Scutellarin is a flavonoid from a Chinese herb named Erigeron breviscapus. This traditional Chinese medicine has been applied in cardiovascular diseases for decades [246]. Scutellarin also has a protective role in cerebrovascular diseases [247, 248]. Pan et al. discovered that scutellarin (3 mg/kg, 10 mg/kg, 30 mg/kg) can significantly improve cardiac function and reduce fibrosis production in left anterior descending artery (LAD)-ligation rats. Moreover, scutellarin can significantly decrease the expression of pro-fibrosis cytokine and inflammation-associated factors TGFβ1 and fibrosis-related glycoprotein fibronectin. Scutellarin remarkably attenuates elevated phosphorylation of p38-MAPK and ERK1/2 in infarcted myocardium and cardiac fibroblasts induced by Ang II [127]. Other studies also show scutellarin has a potential cardiac protective role in cardiac ischemia, as it attenuates the increase of intracellular free calcium during hypoxia in neonatal cardiomyocytes [249‐251]. Moreover, scutellarin could inhibit cardiac fibrosis by suppressing EMT in rats with cardiac fibrosis induced by isoprenaline, and it also reduces the synthesis of collagen I and collagen III and increases microvascular density [252]. These results suggest that scutellarin is a potential drug which could be further investigated in cardiac fibrosis.

Ulmus wallichiana Planchon which belongs to the Ulmaceae family is a traditional Indian herbal medicine used as an astringent, emollient, expectorant, demulcent, and diuretic. It contains quercetin analogue flavonoids. Ethanolic extracts (EE) and butanoic fractions (BF) from U. wallichiana are useful for anabolic effects on osteoporotic bone by enhancing osteoblast differentiation in ovariectomized rats [253]. It also can regulate osteoblast differentiation by regulating cytokeratin 14 via mTOR/Akt signaling. Besides, EE and BF also lower blood glucose in diabetic rats [254]. Syed et al. demonstrated that rats with cardiac hypertrophy induced by isoprenaline (ISO) present significantly reduced blood pressure and heart rate after treatment of EE and BF from U. wallichiana (orally, 500 and 50 mg/kg/day, respectively). In addition, activities of circulating renin, Ang II, ACE are notably decreased and NO, cGMP levels are markedly increased by EE and BF. Levels of ANP, BNP, TNFα, IL-6, MMP-9, β1-AR, and TGFβ1 are decreased and NOS3, ACE2, and Mas are increased by these two extracts, respectively, suggesting that U. wallichiana can protect against ISO-induced cardiac hypertrophy [255].

Zingerone, an active chemical compound from Zingiber officinale, is used in spice oils because of its spicy aroma in the food.

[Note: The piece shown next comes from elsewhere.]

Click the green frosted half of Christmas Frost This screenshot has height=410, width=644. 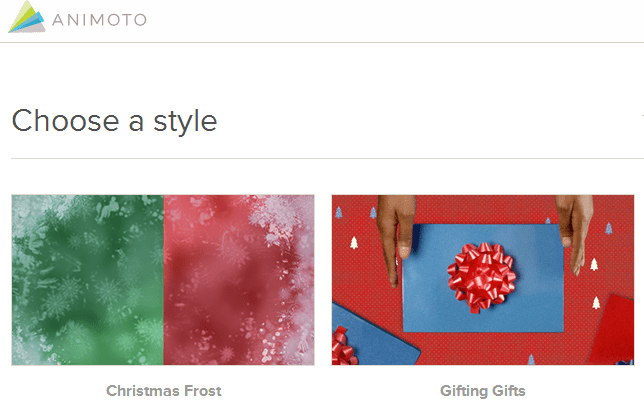[87, 280]
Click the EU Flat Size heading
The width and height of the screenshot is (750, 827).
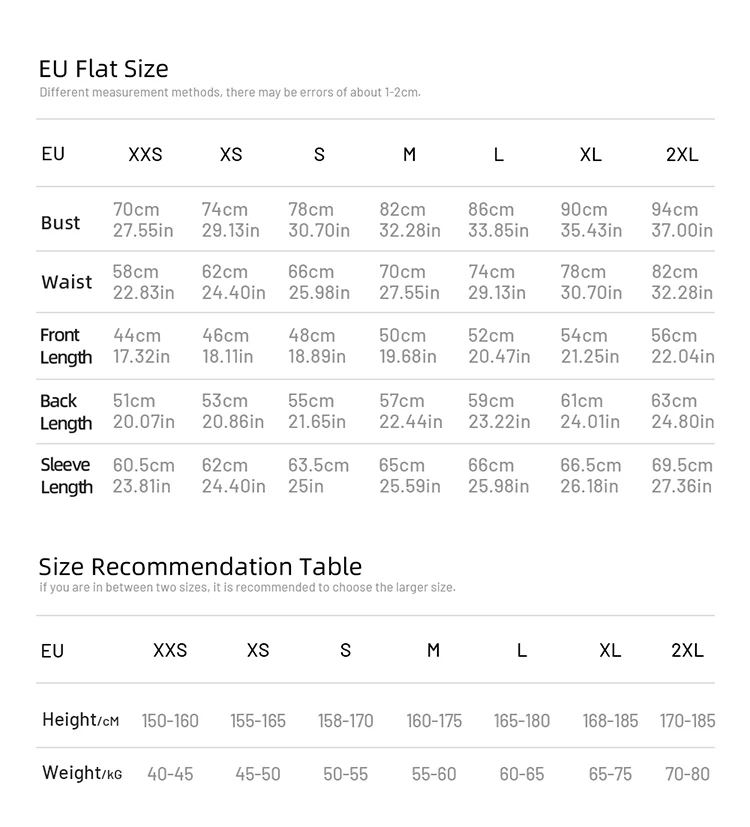coord(103,69)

Research discovered that it exerts a protective role against fructose-induced NAFLD. Muniandy Narayanan and Jesudoss discovered that intragastric intubation of NAFLD rats with 100 mg/kg/day of zingerone could markedly reduce microvesicular steatosis and sinusoidal fibrosis, and inhibit the infiltration of inflammatory cells compared with the group without zingerone treatment, indicating that zingerone act as an anti-fibrosis factor in NAFLD [256]. Another study illustrates that zingerone inhibits cardiac fibrosis. It improves reduced catalase activity, reduces expression of angiotensin receptor 1, and inhibits production of oxidative stress factor 8-isoprostane and uric acid. Moreover, zingerone remarkedly reduces TGFβ1 expression and inhibits fibrosis in STZ-induced diabetic rats [257].